**出題:** レブロン・ジェームズについての文章から、「コート外での露出によってか、」を含む語句で始まり「称される存在へと押し上げた。」で終わる部分を、一字も変えずに書き出してください。

━━ 元の文章

だが、その中でもジェームズを最も適切に表現したのはコメディ女優でもあり脚本家でもあるエイミー・シューマーだろう。2015年にシューマーが主演と脚本をつとめた映画『Trainwreck』(邦題:エイミー、エイミー、エイミー! こじらせシングルライフの抜け出し方)にジェームズは本人役で出演して、大きな話題を呼んだ。

「レブロンの名前を脚本に入れたのは、彼以外のバスケットボール選手を誰も知らなかったからよ」とシューマーは言った。

コート外での露出によってか、あるいはコート内かの業績によるかに関わらず、レブロン・ジェームズは全ての人にその名を知らしめている。2010年代を通して、ジェームズほどバスケットボール界に影響を与えた選手も他にはいない。スポーティング・ニュースが2010年代のNBA最高選手を選ぶにあたって、ジェームズ以外の選択肢はなかった。

2010年にフロリダ州サウスビーチにあるマイアミ・ヒートへ移籍するという物議をかもす決断を下したジェームズは、ヒート所属の4シーズンのうち2回の優勝をチームにもたらし、のちに8シーズン連続となるNBAファイナル連続出場を開始した。その8シーズンがヒートで4回、さらにクリーブランド・キャバリアーズで4回と完璧なバランスがとれていることが、ジェームズを1950-60年代にボストン・セルティックスで大活躍した殿堂入り選手ビル・ラッセルのようなレジェント達と並び称される存在へと押し上げた。

━━━━
━━ 記録データ

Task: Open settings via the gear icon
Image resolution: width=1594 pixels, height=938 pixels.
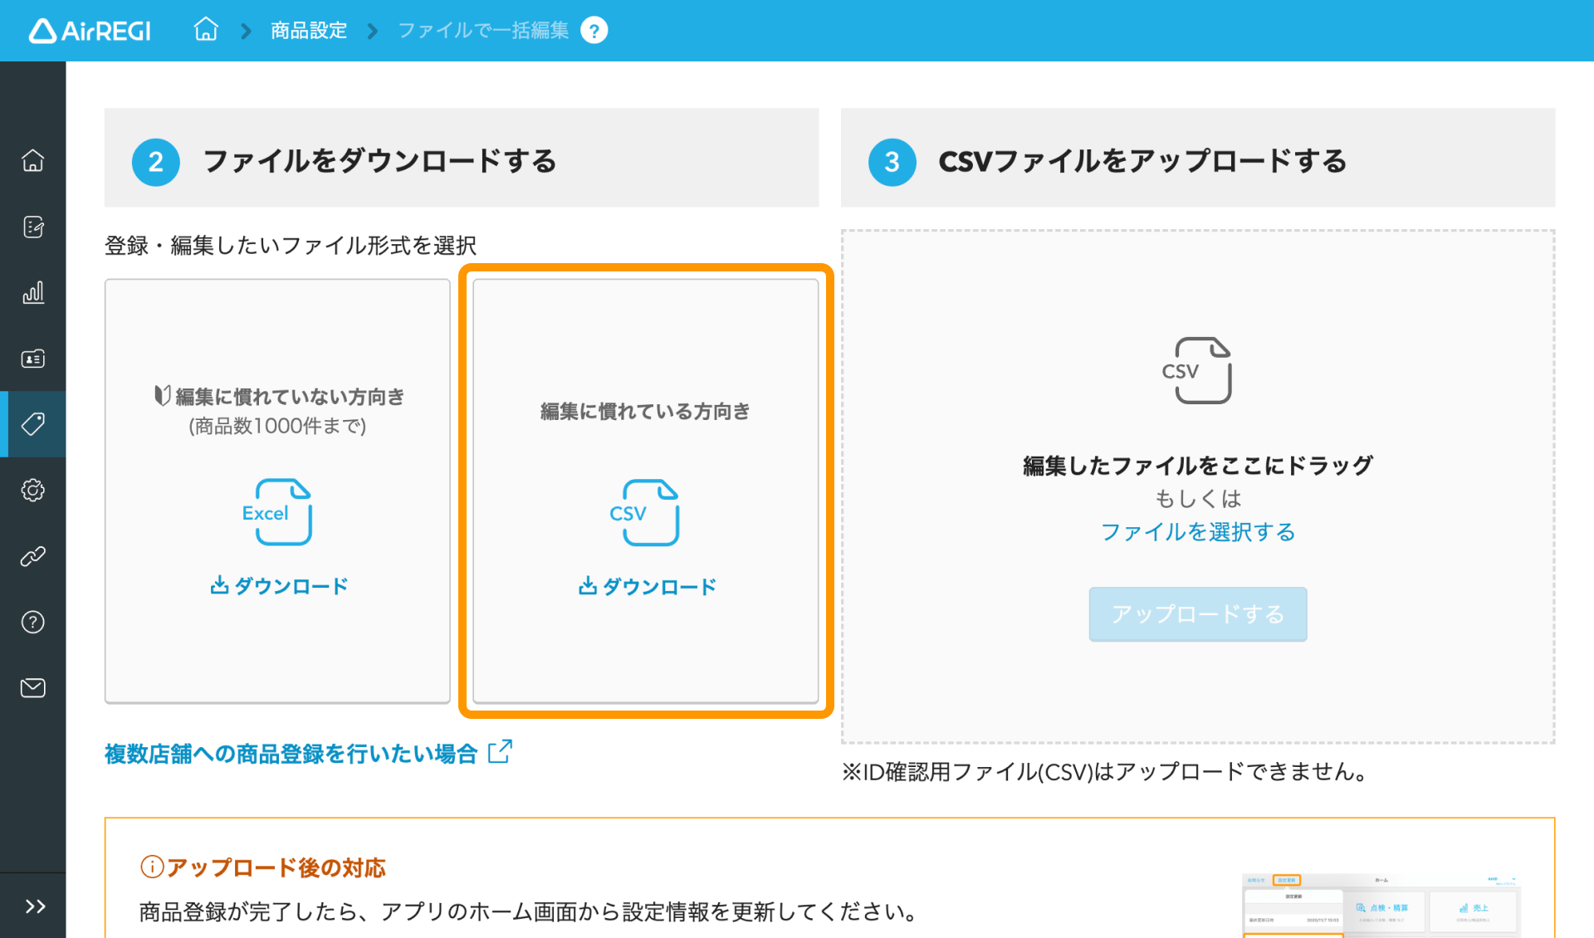Action: (33, 490)
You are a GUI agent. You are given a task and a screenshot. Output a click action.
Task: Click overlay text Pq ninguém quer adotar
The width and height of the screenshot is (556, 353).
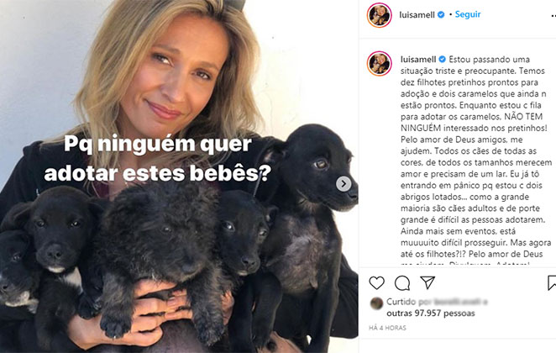tap(158, 158)
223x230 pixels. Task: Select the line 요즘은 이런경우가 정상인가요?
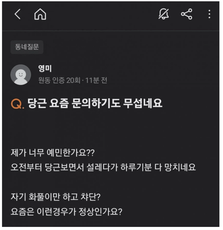coord(66,212)
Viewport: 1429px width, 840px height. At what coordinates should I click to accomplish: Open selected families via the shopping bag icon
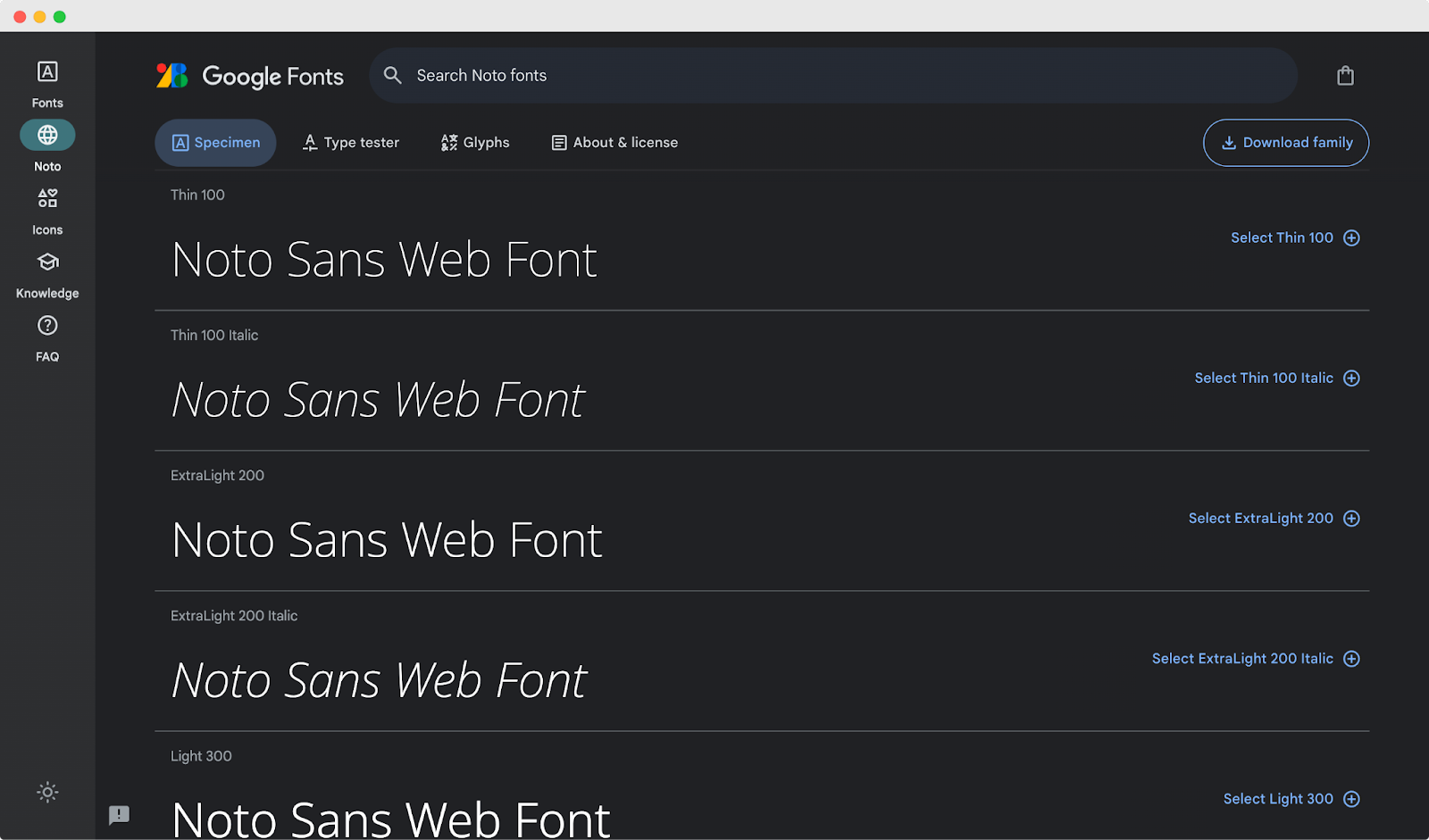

━━━━

**解答:**
コート外での露出によってか、あるいはコート内かの業績によるかに関わらず、レブロン・ジェームズは全ての人にその名を知らしめている。2010年代を通して、ジェームズほどバスケットボール界に影響を与えた選手も他にはいない。スポーティング・ニュースが2010年代のNBA最高選手を選ぶにあたって、ジェームズ以外の選択肢はなかった。

2010年にフロリダ州サウスビーチにあるマイアミ・ヒートへ移籍するという物議をかもす決断を下したジェームズは、ヒート所属の4シーズンのうち2回の優勝をチームにもたらし、のちに8シーズン連続となるNBAファイナル連続出場を開始した。その8シーズンがヒートで4回、さらにクリーブランド・キャバリアーズで4回と完璧なバランスがとれていることが、ジェームズを1950-60年代にボストン・セルティックスで大活躍した殿堂入り選手ビル・ラッセルのようなレジェント達と並び称される存在へと押し上げた。